◆ Text for analysis ◆
☆ ☆ ☆ ☆ ☆ ☆ ☆

Friday 12 April 2013

New from Five Leaves, Ship of Fools by Rod Madocks

Some years ago I got an email from someone called Graham de Max, offering his new book, a novel. The subject sounded interesting, but I was not looking for new material. However I knew Graham de Max slightly, a housing officer in the town I live,  and didn't want to be rude, especially as my partner had worked with him on refugee matters. An email conversation ensued that soon began to make less and less sense. To cut a long story short, the approach had been by one Rod Madocks, wanting Five Leaves to publish his novel, but because of the sensitive nature of the novel he wanted to use a pseudonym. One of his favourite writers is Graham Greene, and the de Max came from the interesting character of Max de Winter in Rebecca - hence Graham de Max.
In due course Rod's real identity came out - I knew of him too, he was a mental health worker in Nottingham, who'd worked directly with my partner. He'd never heard of the real Graham de Max.
I thought I'd look at the manuscript to give a bit of friendly advice, which I normally try to avoid... But in the end we published the book, and it did well, being shortlisted for the ITV Thriller Award, enabling us to change the cover from a rather dire brown set of stairs to a moody secure hospital corridor.

☆ ☆ ☆ ☆ ☆ ☆ ☆

◆ Material provided ◆
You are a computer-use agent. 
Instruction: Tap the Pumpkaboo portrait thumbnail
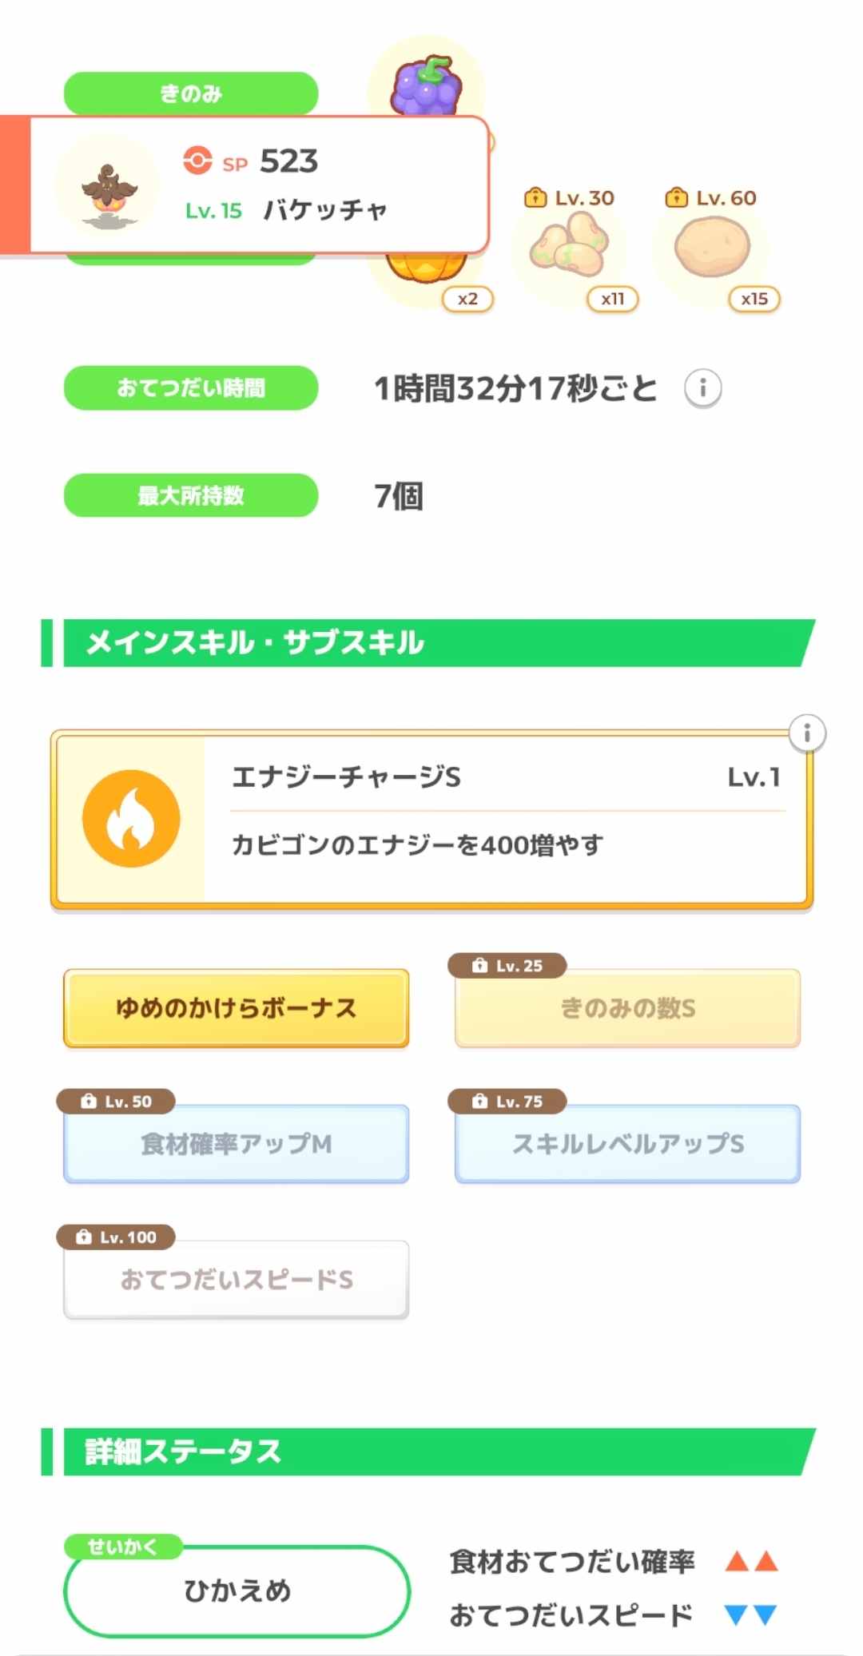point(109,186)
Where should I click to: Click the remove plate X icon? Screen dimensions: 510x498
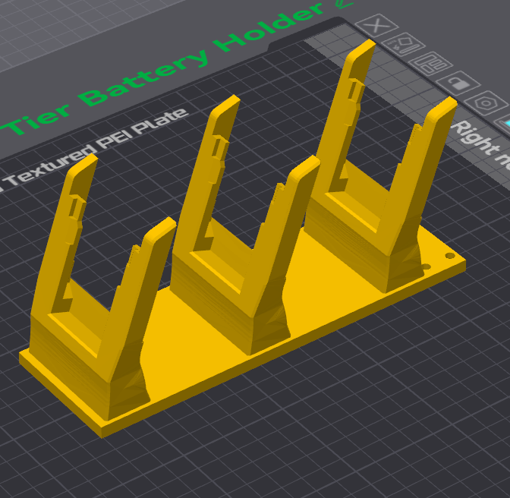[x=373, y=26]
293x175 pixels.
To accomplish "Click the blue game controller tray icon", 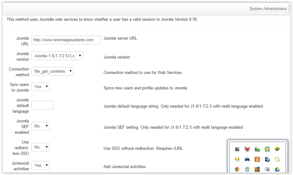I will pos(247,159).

☆ ☆ ☆ ☆ ☆ ☆ ☆

◆ Assigned task ◆
Carry the blog post about Rod Madocks and Five Leaves further, starting right after its final sentence. The listing comes from a separate source unrelated to the text.

◆ Response to this exercise ◆
I insisted Rod publish under his own name, as I wanted to set up readings for him, and in any case he was not the best picker of pseudonymous names. And so No Way To Say Goodbye appeared, a rather creepy novel about a mental health worker who obsessively tries to trace what happened to his murdered girlfriend among the ranks of his charges in mental health secure prisons. Well worth reading.
Last night we launched his second book, Ship of Fools - stories from the mental health front line. These stories comprise twenty in number, one for each year Rod spent in mental health. Though the stories are in the first person, they are fictional, but like his first book real places and real cases are mentioned to give the impression of personal experience. The narrator - as in the first book - is not necessarily a nice person, especially to his colleagues, and veers from being bored and sick of his charges through to the most tremendous empathy for them. In some stories the narrator just watches, reports and tries to be a reliable witness. The "ships of fools" - the narrenschiffe - were packed with the insane, and sailed off down the Rhine by Hanseatic cities five centuries ago, and aboard this ship are the narrator, his many charges and those whose lives intersect with those who are insane.
The book will be of interest to anyone working in mental health, or living with serious mental health problems, or people trying to understand mental health.